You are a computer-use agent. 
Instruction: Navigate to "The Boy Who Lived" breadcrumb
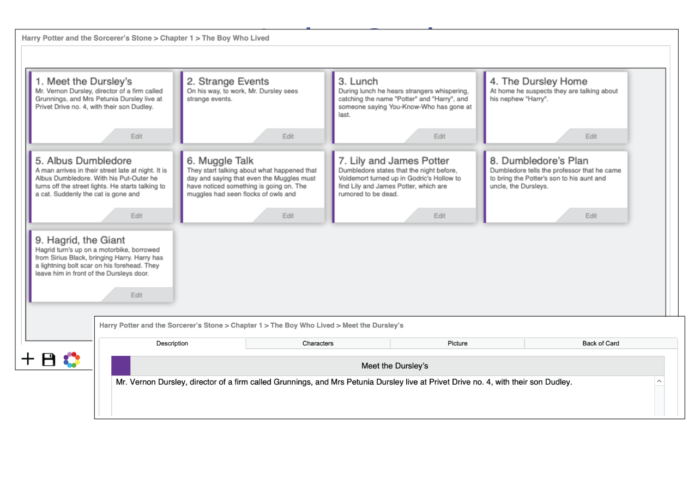235,38
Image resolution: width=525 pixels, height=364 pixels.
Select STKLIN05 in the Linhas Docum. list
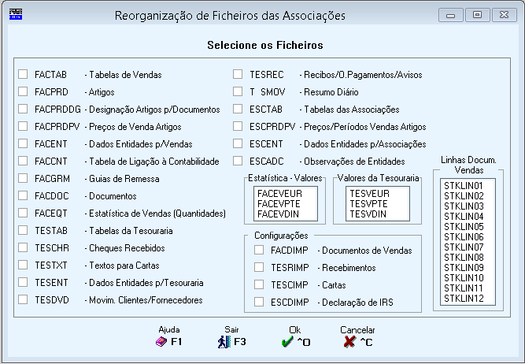(464, 227)
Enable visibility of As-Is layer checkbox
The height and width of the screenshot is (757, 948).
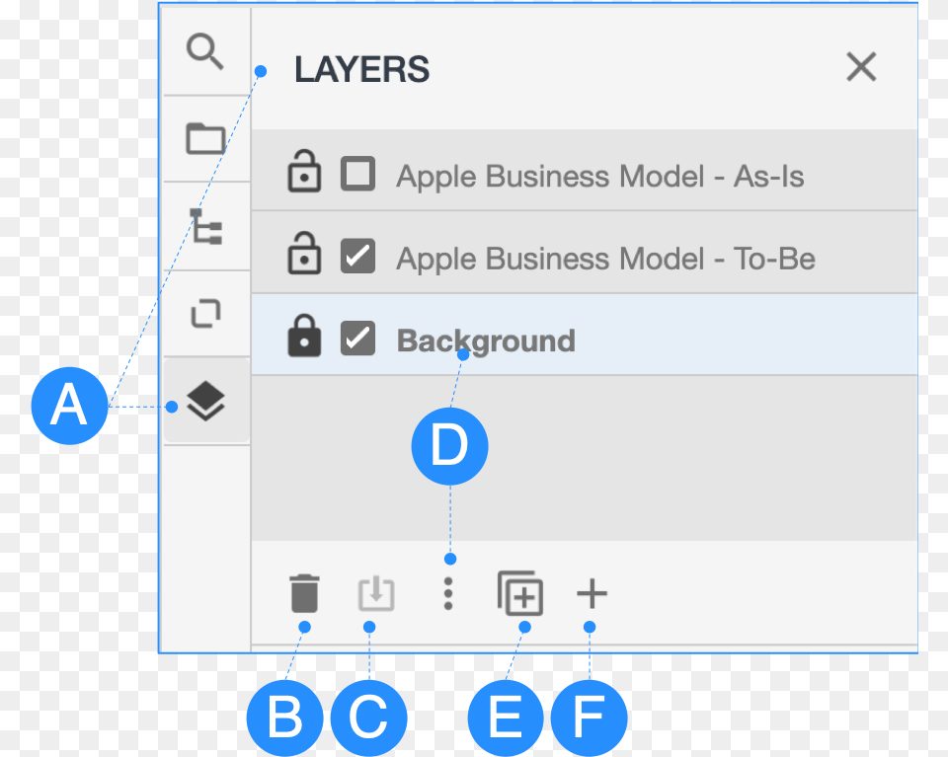(357, 175)
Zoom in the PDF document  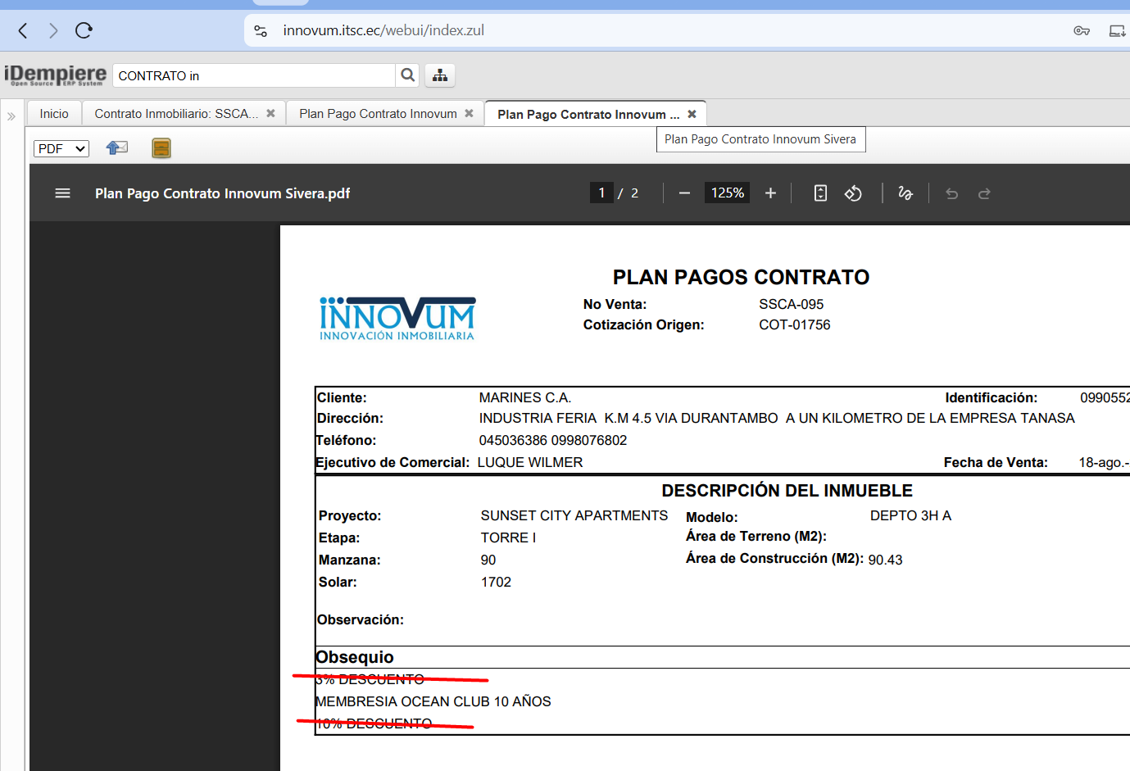[x=770, y=193]
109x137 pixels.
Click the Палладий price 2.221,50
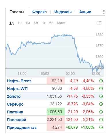click(54, 119)
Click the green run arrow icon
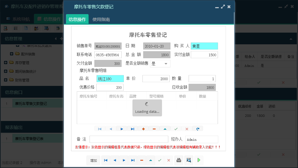Screen dimensions: 298x168 pos(198,160)

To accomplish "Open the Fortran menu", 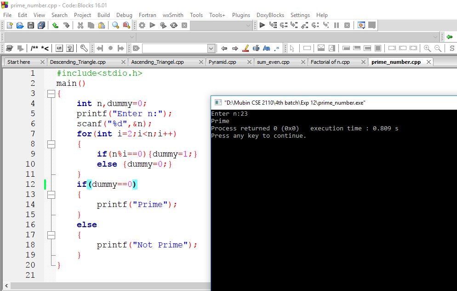I will 147,15.

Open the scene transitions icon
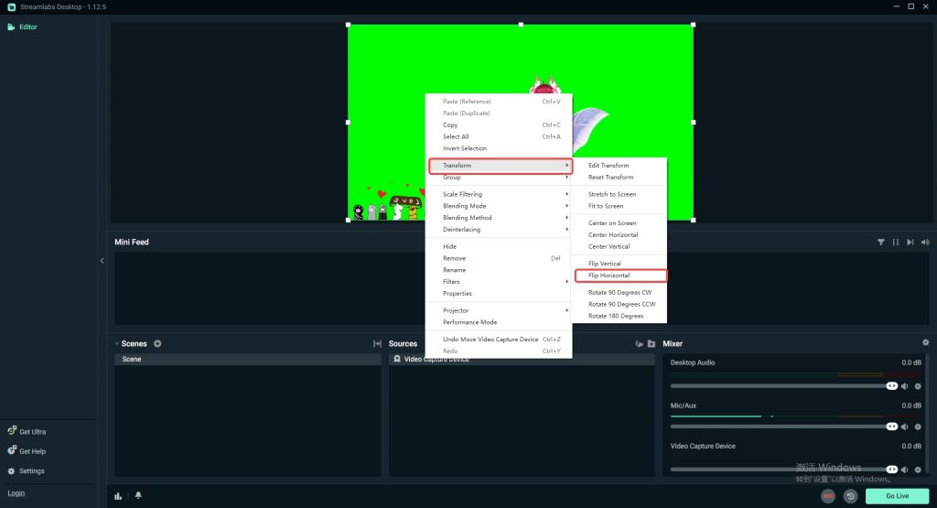[x=377, y=343]
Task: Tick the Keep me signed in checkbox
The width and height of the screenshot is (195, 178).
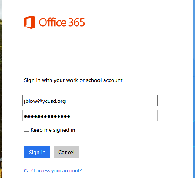Action: pos(26,129)
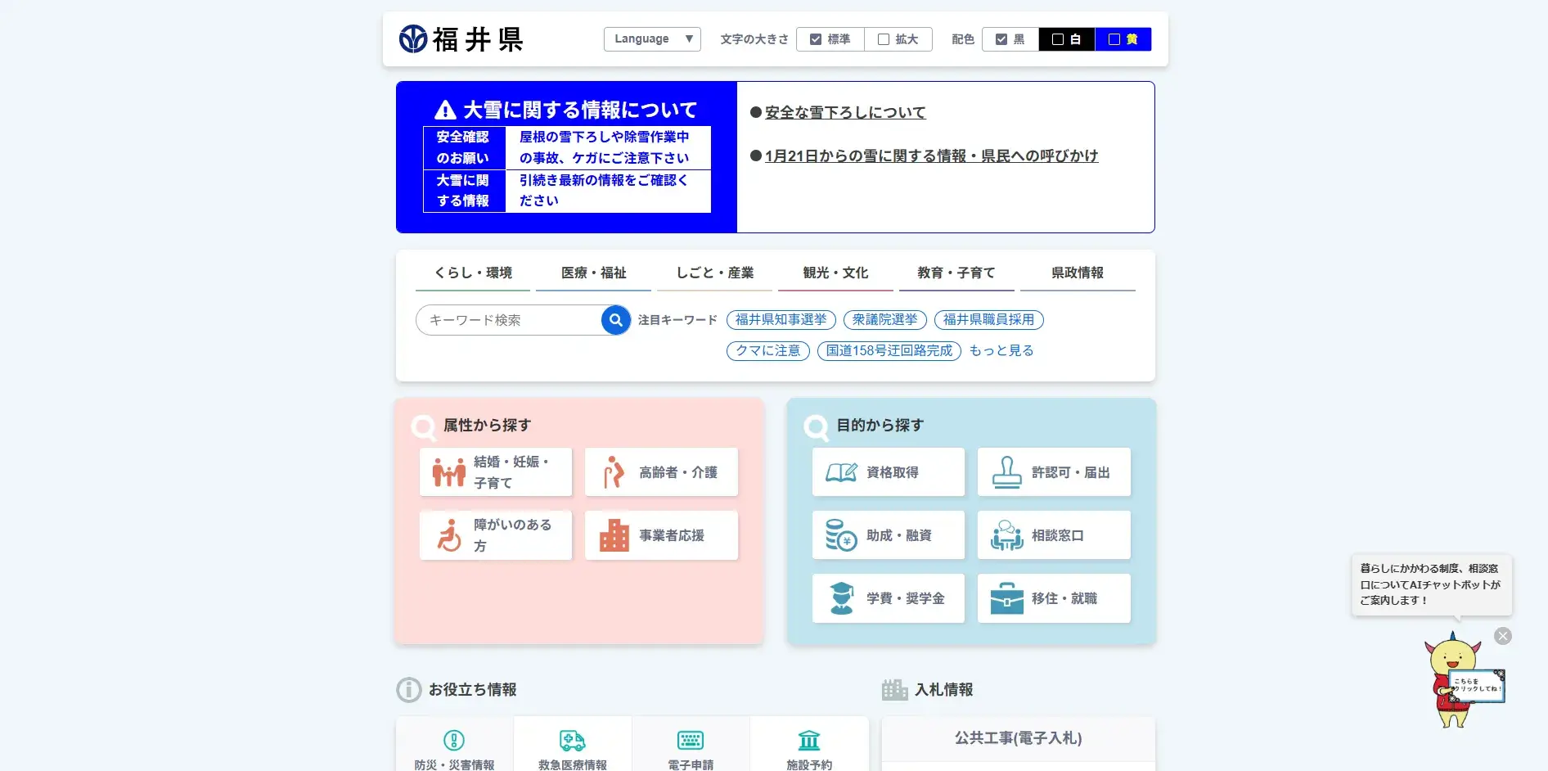Enable 拡大 text size checkbox
The width and height of the screenshot is (1548, 771).
(884, 39)
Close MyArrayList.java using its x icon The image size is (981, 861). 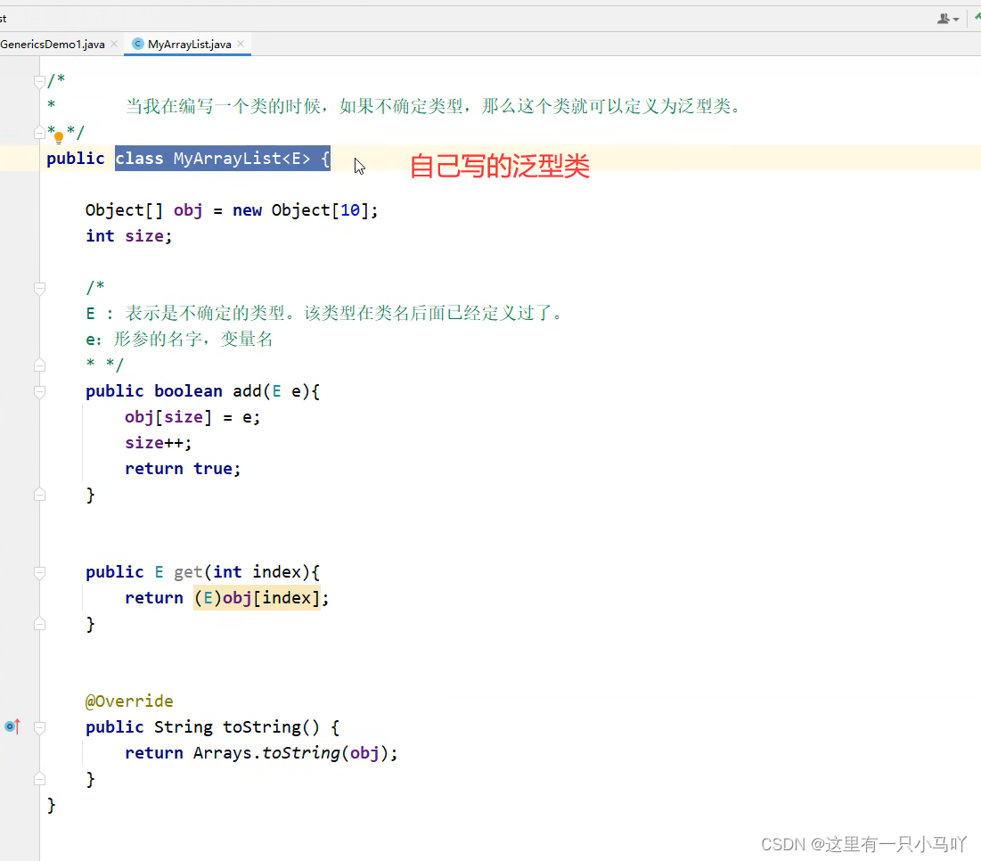241,42
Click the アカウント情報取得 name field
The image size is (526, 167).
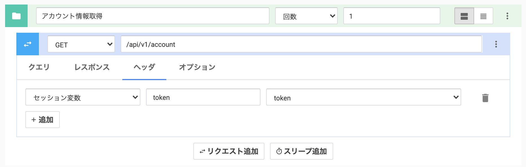[153, 16]
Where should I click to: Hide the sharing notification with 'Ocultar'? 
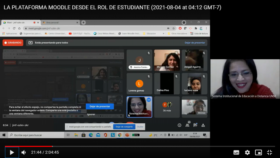click(x=140, y=127)
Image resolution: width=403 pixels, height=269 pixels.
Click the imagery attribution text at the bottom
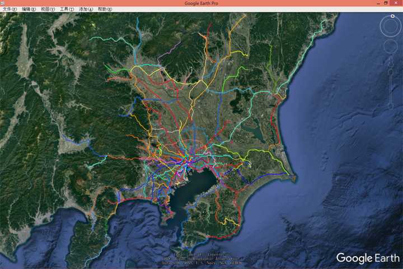click(202, 258)
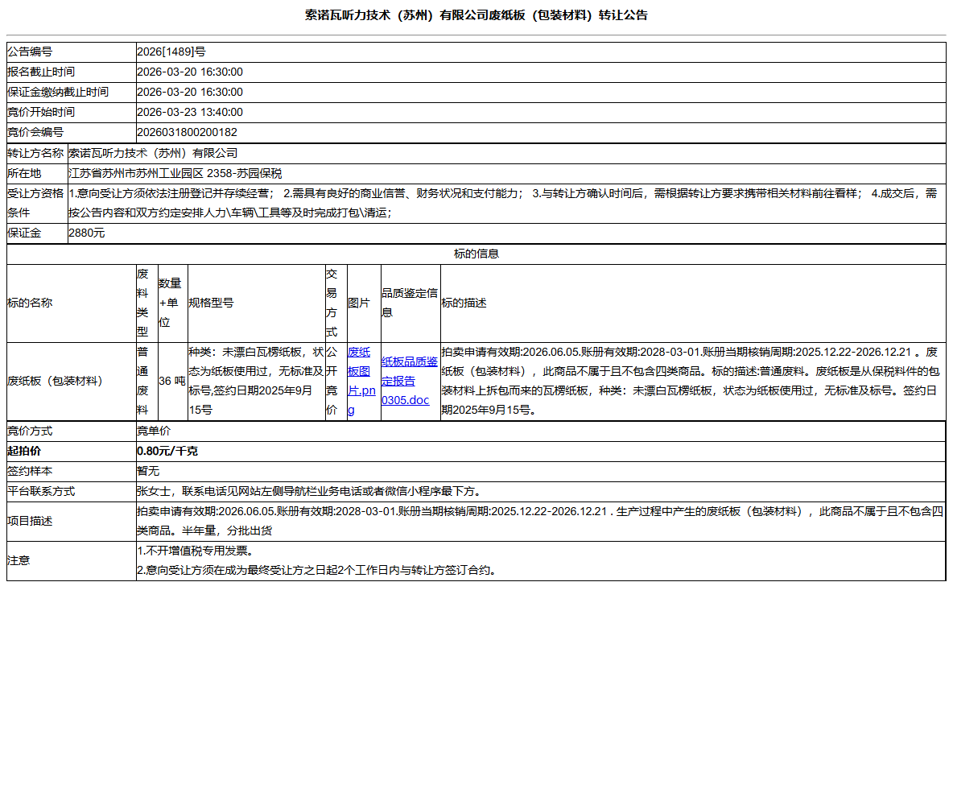The height and width of the screenshot is (809, 953).
Task: Click the 标的信息 section header
Action: [475, 253]
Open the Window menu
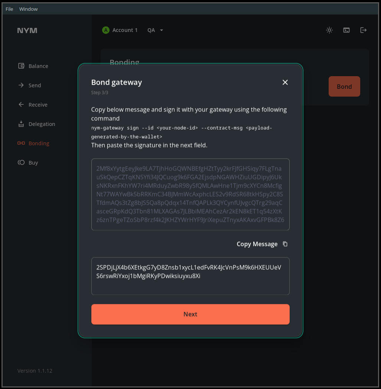The width and height of the screenshot is (381, 389). [29, 9]
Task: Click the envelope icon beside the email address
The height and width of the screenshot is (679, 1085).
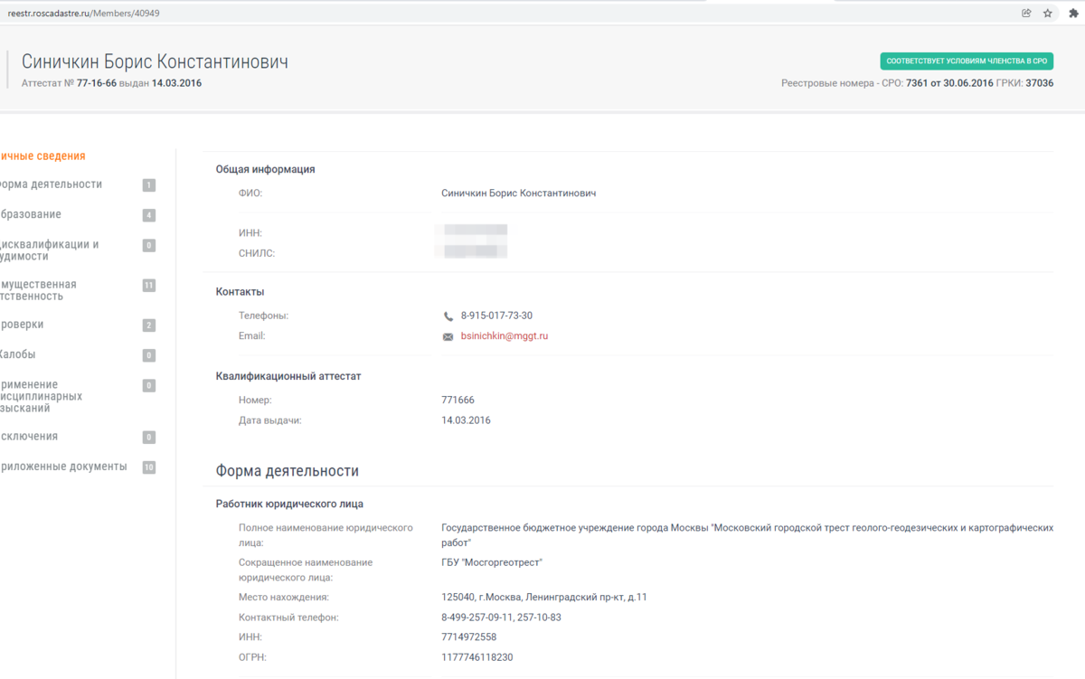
::::
- _REQUIRED WORK_:
Scan the records above, count the lines with "pixels" in them, and give only the number.

- _RESULT BELOW_:
3